A more striking instance took place in 2007, when I was approached by
Index on Censorship
for a piece outlining evidence “that pharmaceutical companies are not transparent and that medical journals allow this to happen…. I think to an outsider who has certain expectations of science (that data is widely available and that access to data is fundamental in terms of any credibility) it's a baffling and shocking state of affairs.”
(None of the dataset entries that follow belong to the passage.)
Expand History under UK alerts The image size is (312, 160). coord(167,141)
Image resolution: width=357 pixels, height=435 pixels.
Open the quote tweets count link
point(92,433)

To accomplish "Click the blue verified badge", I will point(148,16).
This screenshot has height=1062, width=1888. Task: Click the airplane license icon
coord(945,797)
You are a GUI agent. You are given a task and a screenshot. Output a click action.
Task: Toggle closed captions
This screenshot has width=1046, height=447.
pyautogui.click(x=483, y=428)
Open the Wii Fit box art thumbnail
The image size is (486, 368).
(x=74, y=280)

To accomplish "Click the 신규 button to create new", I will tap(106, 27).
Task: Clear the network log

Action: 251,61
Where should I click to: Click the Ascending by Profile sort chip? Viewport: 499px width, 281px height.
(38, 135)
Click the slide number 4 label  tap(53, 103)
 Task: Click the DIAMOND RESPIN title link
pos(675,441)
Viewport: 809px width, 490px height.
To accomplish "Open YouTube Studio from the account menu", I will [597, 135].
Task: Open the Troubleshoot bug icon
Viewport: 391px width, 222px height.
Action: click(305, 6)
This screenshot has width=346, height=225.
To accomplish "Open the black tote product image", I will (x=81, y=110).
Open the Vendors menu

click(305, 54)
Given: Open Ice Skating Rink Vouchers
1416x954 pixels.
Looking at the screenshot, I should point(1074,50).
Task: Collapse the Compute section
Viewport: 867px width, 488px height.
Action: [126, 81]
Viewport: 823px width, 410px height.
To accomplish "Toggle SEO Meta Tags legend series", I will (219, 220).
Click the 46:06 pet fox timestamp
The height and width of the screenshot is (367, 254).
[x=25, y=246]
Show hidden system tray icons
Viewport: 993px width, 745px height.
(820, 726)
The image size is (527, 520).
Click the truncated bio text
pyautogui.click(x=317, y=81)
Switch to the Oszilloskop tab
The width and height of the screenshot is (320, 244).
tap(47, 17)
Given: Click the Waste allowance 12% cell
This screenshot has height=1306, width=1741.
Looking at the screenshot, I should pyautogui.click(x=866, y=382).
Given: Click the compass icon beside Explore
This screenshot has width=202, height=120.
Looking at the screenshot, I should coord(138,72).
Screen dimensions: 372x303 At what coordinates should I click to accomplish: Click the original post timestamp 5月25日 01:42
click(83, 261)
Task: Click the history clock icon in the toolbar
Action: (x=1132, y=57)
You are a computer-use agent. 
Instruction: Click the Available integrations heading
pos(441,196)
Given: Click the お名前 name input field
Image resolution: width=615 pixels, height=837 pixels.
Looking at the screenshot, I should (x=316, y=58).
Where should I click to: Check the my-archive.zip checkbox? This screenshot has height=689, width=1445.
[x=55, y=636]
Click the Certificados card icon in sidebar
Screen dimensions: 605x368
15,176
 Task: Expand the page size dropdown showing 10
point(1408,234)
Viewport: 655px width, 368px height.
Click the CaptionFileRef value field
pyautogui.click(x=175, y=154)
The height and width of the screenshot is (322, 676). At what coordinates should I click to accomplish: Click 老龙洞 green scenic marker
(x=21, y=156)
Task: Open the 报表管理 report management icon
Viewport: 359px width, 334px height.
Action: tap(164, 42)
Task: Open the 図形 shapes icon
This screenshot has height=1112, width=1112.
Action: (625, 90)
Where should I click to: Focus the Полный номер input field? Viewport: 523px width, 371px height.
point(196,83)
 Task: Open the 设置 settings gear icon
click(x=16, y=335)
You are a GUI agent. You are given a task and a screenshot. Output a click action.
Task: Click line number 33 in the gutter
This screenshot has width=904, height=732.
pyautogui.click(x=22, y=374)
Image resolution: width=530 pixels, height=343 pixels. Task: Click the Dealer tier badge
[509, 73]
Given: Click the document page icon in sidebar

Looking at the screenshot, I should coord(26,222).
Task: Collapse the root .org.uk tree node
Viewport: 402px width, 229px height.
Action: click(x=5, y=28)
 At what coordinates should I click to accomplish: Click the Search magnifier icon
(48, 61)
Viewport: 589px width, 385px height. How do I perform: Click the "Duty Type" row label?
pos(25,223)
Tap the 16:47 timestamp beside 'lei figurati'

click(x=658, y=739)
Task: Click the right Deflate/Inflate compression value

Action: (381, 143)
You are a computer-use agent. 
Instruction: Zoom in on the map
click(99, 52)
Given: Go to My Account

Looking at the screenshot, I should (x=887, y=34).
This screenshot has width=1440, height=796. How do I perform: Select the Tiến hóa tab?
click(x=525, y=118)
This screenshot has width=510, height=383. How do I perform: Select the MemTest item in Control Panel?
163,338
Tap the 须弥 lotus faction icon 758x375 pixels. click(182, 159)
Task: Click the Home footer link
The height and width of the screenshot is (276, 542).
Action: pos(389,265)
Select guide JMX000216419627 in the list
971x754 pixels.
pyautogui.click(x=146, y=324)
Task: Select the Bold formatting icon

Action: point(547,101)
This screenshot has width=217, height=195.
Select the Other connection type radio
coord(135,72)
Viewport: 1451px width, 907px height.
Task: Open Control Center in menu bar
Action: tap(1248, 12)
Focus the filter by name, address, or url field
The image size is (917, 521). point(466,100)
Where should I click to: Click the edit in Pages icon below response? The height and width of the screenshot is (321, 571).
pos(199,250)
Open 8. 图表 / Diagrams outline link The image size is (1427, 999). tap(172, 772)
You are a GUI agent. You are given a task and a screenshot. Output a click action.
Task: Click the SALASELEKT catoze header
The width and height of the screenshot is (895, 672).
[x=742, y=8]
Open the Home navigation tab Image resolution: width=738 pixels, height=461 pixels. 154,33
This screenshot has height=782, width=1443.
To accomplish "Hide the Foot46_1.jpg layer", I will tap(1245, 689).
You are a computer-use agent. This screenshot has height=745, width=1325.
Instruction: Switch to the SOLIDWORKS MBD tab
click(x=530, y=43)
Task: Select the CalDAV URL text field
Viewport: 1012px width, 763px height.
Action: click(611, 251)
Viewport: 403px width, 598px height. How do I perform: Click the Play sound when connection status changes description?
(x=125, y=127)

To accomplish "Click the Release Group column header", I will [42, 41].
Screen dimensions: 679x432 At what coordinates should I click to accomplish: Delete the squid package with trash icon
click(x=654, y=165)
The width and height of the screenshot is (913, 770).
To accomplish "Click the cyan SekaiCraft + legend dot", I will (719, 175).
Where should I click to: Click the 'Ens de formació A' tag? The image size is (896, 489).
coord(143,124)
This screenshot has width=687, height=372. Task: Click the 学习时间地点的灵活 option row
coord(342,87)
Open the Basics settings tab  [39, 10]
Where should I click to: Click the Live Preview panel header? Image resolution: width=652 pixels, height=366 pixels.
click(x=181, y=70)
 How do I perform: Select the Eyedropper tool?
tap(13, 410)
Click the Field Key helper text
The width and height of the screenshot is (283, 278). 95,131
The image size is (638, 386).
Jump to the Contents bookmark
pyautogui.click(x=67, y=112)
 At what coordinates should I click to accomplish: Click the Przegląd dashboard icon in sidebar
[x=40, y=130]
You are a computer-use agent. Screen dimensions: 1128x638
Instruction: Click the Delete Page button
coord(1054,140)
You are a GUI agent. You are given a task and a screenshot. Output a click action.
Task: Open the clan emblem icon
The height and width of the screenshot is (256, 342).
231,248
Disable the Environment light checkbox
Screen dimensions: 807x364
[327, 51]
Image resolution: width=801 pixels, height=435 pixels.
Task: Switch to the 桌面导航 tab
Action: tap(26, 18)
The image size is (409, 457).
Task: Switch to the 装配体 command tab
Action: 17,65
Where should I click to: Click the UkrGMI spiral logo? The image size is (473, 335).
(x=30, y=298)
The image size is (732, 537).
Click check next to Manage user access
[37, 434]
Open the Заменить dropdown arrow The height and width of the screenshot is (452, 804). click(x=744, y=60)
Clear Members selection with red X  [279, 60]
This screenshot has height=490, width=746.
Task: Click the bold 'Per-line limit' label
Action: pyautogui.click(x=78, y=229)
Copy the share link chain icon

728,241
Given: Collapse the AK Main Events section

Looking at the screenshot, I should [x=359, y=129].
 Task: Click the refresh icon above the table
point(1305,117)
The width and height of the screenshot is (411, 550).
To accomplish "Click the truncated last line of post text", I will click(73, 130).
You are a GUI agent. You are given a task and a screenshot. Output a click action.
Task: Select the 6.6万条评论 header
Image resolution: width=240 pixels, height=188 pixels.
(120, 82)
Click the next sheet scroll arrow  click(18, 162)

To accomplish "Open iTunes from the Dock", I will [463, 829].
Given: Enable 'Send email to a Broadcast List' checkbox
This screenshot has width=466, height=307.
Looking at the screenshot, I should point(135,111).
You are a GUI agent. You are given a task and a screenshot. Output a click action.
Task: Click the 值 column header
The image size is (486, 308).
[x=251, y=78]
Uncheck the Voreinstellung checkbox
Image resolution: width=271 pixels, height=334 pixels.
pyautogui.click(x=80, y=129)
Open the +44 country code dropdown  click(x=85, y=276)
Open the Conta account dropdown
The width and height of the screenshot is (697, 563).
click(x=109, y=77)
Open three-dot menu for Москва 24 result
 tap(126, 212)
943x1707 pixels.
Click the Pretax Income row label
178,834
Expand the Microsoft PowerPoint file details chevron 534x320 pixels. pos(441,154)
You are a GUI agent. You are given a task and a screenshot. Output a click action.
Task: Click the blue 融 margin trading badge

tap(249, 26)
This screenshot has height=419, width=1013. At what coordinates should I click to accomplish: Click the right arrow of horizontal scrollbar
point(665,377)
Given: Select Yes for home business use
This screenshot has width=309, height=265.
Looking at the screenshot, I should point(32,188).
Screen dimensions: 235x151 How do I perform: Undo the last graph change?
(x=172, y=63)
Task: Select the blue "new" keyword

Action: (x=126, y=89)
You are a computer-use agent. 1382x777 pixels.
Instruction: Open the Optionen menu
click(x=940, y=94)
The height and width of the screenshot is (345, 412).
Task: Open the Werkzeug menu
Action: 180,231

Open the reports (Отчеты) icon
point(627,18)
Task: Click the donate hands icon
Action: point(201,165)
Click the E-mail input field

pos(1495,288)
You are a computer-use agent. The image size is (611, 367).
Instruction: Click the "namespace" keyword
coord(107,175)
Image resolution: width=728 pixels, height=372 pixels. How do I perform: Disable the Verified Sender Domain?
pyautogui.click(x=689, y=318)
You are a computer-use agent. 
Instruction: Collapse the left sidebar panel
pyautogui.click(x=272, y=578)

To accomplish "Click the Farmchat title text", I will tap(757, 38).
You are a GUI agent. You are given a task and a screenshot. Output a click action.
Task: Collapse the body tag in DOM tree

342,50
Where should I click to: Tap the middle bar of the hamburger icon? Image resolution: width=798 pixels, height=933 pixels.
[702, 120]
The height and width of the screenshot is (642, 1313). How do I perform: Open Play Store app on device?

The resulting article covered the evolution of ghostwriting and the lack of access to clinical trial data, focusing on Study 329, the biggest study undertaken of the use of Paxil in children who were supposedly depressed. After much back and forth, the editor commented, “Our lawyer's just taken a look at your piece—and I do need to ask you for more chapter and verse on some points.” I complied, and eventually heard this: “I realize this is taking up more of your time than you bargained for and do apologize—lawyers must make you weary by now—but am sure you'll understand that it's necessary.” The process ended with this assertion: “The documents made interesting reading— and certainly answered the concerns—along with the cuts. But I've still got worries about running the piece…. I regret how things have turned out very much. I've appreciated all your help in finding documents and in cooperating with all my requests. As I've said before—it's a hugely important subject and we should be covering it.”
Index on Censorship
self-censored.

Leemon McHenry from Los Angeles and Jon Jureidini from Adelaide in Australia also tried to publish a paper on Study 329, “Clinical Trials and Drug Promotion: Selective Reporting in Study 329,” initially in the
Lancet
and later in the
British Medical Journal.
The
Lancet
sent the paper to GlaxoSmithKline, who objected, and the journal backed down. The
British Medical Journal
then contacted them saying they had heard of their paper and wanted to fast-track its publication. Six months later, the
British Medical Journal
indicated their lawyers still had concerns and they would not publish. They finally published a heavily modified version several years later.
47

In 2005, the
British Medical Journal
had a new editor and I submitted an article on how the data on suicide and antidepressants had been manipulated. The peer reviews I received back were longer than the original paper. After answering all queries from two rounds of peer review, the paper was accepted, and proofs of the paper due to appear in the journal two weeks later were sent to me. In the middle of correcting the proofs, I received an email from the editor: “Thank you very much for all your hard work on this article. I'm afraid we've run into a legal wall with our libel lawyer reluctant for us to publish your piece…. I remain supportive of publication but obviously can't do this against legal advice.”